- REQUIRED ACTION:
Write out again, exactly, the lines below starting at the one with "Instruction: Click the '#include<sstream>'" and ending at the one with "Toggle 'Bestellungen mit".

- TASK DATA:
───
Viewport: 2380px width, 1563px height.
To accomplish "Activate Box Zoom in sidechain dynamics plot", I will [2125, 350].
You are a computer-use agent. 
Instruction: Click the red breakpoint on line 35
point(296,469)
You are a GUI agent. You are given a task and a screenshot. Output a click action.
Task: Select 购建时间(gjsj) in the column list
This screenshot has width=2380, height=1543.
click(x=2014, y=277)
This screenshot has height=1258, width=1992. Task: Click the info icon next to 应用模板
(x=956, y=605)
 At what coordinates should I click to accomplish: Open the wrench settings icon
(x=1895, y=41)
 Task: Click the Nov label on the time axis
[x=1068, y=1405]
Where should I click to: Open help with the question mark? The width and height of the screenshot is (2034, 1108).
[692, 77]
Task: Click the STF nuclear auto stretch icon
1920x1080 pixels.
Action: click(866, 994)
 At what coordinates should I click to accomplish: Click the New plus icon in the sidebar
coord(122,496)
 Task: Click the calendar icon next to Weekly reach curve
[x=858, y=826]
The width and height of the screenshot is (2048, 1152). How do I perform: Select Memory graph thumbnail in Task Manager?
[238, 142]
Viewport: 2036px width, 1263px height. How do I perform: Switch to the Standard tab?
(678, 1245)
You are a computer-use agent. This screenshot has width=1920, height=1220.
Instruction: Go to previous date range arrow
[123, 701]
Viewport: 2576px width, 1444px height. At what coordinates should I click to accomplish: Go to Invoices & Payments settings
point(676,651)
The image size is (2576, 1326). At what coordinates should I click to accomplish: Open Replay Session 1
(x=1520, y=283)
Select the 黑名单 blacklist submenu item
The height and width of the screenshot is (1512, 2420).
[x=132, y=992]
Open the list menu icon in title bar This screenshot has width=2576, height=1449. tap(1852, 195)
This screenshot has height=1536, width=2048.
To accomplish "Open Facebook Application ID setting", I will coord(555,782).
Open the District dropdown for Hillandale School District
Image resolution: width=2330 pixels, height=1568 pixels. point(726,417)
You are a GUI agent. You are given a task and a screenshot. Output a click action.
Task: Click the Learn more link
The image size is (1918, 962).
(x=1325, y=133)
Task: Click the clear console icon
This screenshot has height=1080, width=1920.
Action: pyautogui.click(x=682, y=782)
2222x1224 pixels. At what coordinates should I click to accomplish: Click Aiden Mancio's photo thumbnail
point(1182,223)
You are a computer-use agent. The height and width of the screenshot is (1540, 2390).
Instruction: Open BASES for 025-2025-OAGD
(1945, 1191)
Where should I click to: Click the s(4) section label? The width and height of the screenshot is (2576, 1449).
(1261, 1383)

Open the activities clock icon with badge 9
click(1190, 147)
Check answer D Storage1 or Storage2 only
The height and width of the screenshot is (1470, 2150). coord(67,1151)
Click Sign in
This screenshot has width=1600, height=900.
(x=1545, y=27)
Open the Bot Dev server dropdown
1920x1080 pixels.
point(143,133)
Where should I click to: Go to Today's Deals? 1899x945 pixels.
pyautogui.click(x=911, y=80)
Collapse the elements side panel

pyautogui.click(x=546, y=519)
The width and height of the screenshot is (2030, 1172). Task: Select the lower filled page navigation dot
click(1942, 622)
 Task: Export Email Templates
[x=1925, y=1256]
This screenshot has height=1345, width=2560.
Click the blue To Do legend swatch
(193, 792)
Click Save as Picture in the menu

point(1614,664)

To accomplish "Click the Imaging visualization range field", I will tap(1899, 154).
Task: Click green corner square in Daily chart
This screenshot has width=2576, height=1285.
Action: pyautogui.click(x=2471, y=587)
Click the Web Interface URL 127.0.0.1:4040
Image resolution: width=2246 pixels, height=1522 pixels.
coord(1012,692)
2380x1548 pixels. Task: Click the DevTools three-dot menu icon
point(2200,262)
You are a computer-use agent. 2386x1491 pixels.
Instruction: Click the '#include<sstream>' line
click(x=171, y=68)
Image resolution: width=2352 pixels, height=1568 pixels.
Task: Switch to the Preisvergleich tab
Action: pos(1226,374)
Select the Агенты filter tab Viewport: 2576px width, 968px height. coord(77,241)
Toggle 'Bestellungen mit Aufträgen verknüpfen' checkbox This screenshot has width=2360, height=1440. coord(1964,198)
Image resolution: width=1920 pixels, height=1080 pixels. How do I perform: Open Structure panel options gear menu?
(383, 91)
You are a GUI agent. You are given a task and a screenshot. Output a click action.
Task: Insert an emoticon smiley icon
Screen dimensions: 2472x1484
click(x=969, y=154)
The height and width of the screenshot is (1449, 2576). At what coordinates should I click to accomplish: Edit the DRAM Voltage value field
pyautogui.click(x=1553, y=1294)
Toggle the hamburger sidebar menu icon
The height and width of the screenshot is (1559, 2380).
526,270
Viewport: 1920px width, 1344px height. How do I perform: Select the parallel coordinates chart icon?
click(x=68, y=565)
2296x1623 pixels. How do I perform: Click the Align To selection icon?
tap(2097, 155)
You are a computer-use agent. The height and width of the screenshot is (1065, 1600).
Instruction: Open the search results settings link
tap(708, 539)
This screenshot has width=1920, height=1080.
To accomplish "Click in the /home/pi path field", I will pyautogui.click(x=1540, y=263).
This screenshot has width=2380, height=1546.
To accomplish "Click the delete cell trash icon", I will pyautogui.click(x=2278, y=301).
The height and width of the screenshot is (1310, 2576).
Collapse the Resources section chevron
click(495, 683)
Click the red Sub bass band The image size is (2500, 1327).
───
- PROBLEM SOLUTION:
Instruction: Click the '#include<sstream>' line
click(x=171, y=68)
Image resolution: width=2352 pixels, height=1568 pixels.
Task: Switch to the Preisvergleich tab
Action: pos(1226,374)
Select the Агенты filter tab Viewport: 2576px width, 968px height. coord(77,241)
Toggle 'Bestellungen mit Aufträgen verknüpfen' checkbox This screenshot has width=2360, height=1440. coord(1964,198)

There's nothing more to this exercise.